▸ Your assignment: Decide whether each statement below agrees with the passage on palliative care, and answer yes or no with the words from the passage that settle it. (a) Palliative care can be given at the same time as curative treatment. (b) Palliative care is meant only for elderly patients. (c) Pain management specialists usually treat pain that comes from serious illnesses such as cancer.

▸ Selected passage:

* * * * *

Q. My father's oncologist has made a referral for him to see a pain specialist. Is this palliative care? He seems resistant - how do convince him that it's a good idea? And is palliative care covered by insurance?

A.

A distinction needs to be made between a referral to palliative care and a referral to a pain specialist. Palliative care (pronounced pal-lee-uh-tiv) is specialized medical care for people with serious illnesses. It focuses on providing patients with relief from the pain, symptoms and stress of a serious illness. The goal is to improve quality of life for both the patient and the family.

Palliative care is provided by a team of doctors, nurses, social workers and other specialists who work together with a patient’s own doctors to provide an extra layer of support. It is appropriate at any age and at any stage in a serious illness and can be provided along with curative treatment.

Palliative care physicians are specially trained in complex pain management resulting from serious illnesses such as cancer, so they are experts in administering managing opioids and other potent pain medications. Pain management specialists usually treat pain that does not result from complex, serious illness. They are often anesthesiologists if they are physicians, or nurse anesthetists if they are nurses.

* * * * *

▸ Provided records:
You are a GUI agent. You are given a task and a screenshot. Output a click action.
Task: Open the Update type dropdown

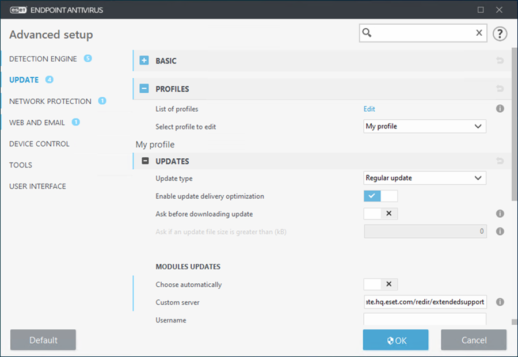[x=424, y=178]
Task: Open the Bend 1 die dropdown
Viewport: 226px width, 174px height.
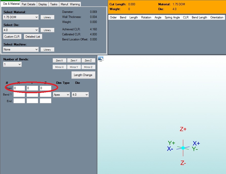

* * * * *

▸ Output of the exercise:
(a) Yes: "can be provided along with curative treatment".
(b) No: "It is appropriate at any age and at any stage in a serious illness".
(c) No: "Pain management specialists usually treat pain that does not result from complex, serious illness".